In an interesting comparison, Bacha describes the viewpoints of female viewers and male viewers regarding this sequence. Women, she says, “seemed to see Phil’s seductions as honest attempts to become whole through a merger with some other parts of himself [and Rita] might want to believe that she can make her lover whole and, further, that she is necessary to his wholeness.” The men “saw Phil’s seductions of Rita as cynical responses to the challenge that Rita represented for him… that once Phil had conquered Rita, he could go on and conquer other hills and mountains for her or because of her.” Personally, I think both points are valid. This deliberate manipulation of the self might not be the way to make one whole, but that doesn’t preclude this being Phil’s motivation. Nor, does that mean he isn’t also trying to conquer Rita just like he conquered Nancy or the French maid date or Tess (or any of the other 49 women he’s found “accessible” in Punxsutawney) in the original screenplay.

Again citing Kahut, Bacha says that the day Rita spends with Phil knowing his situation—what I call “god” day—involves “grandiose mirroring [that] Rita gives to Phil in a way which he can accept [and which] seems to enable him to take the next step.” Importantly, and running contrary to romantic comedy in some ways, that next step is not about Rita. Bacha is a little more cynical than I am here; she suggest that “Phil thinks that he must find a way of making Rita choose him and surrender to him completely. He thus becomes the admired one in the community. He believes that it is not enough to pretend goodness, he must be good.” But, I disagree… not with that last part, though. I think Phil, waking up on Day 29 (post “god” day), he isn’t determined to be with Rita, necessarily. He is simply determined to be, oddly enough, with himself. But, not in a selfish way. Plotwise, yes, he betters himself and earns Rita’s love. That’s the simple version. But—and maybe I just become less jaded along with Phil each time—I think Phil is just doing what makes sense. He had his adolescent stage, he had his conquest and his depression, and most importantly he had acceptance. Arguably, it doesn’t even matter that the acceptance on “god” day came from Rita. That is just the convenience of film plotting. But, having anyone believe him and spend time with him like Rita did—that honesty and intimacy is what matters. It is not sexual or romantic…

Of course, then we have the problem of Phil’s speech to sleeping Rita, which makes it romantic. But, I think that is a necessity of the Hollywood plot, not a necessary piece of Phil’s puzzle at that particular point in his timeline. The equivalent speech in the original screenplay comes closer to the end, and while Phil’s speech is sweet and is romantic, I think the story of Phil becoming a better man can work without it.

Still, Bacha’s take is interesting. The “idealizing mirror” she tells us, “comes thus, not from Rita, but from the community and Phil regains the power to determine who he becomes.” But, Bacha still suggests that Rita is “the one that he must impress with his goodness as mirrored in the others around them.” Siding a little with my side, Bacha does say:

There is obvious real change involved here. Phil learns that it feels good to help people. He learns real humility when the beggar… dies no matter what Phil does to save him.
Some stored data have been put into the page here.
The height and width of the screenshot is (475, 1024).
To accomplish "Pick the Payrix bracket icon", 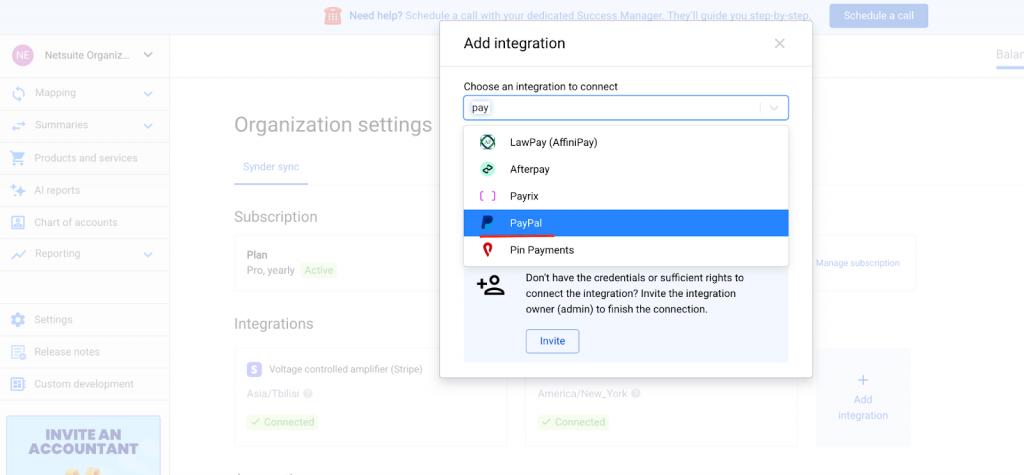I will pyautogui.click(x=488, y=196).
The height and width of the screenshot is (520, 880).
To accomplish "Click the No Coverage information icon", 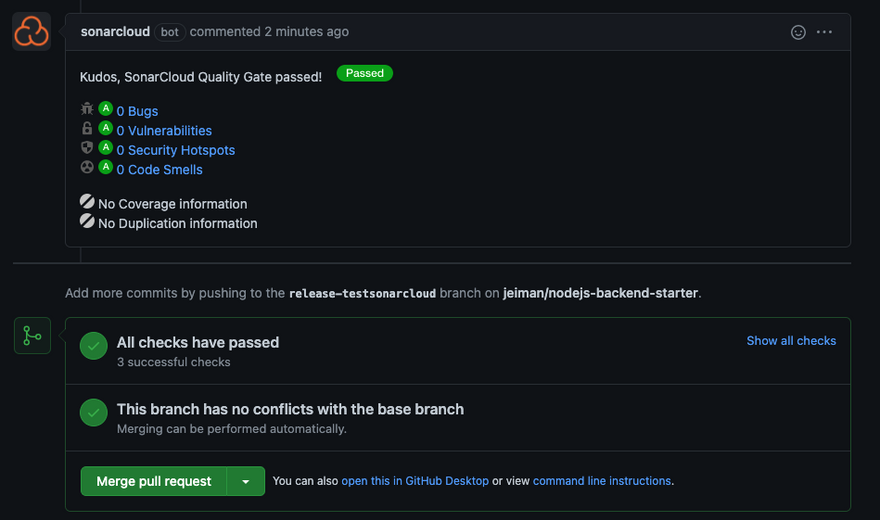I will click(x=87, y=202).
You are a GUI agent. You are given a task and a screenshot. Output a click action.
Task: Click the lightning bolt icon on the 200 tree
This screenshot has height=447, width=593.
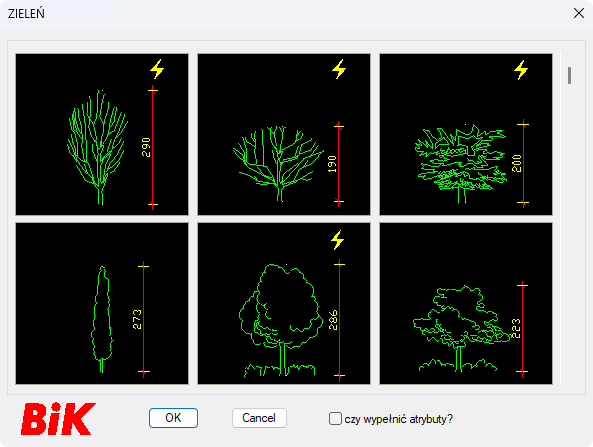click(521, 70)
Ultimately, Bacha concludes that “Ramis has made a deeply cynical but realistic film about romantic love and its pitfalls.” I have no problem with that description. Just as long as we don’t assume that is all the film is. Bacha makes an interesting point about the early lines of the song that comes up over the end credits.

What a day this has been
What a rare mood I’m in
It’s almost like being in love

Bacha’s take: “It feels good but is it really love?” See, if I shift into cynical mode, I can outdo that. Is what we see between Phil and Rita really love? No. But, then again, is anything?

Today’s reason to repeat a day forever: to be less cynical, less jaded… and less idealistic.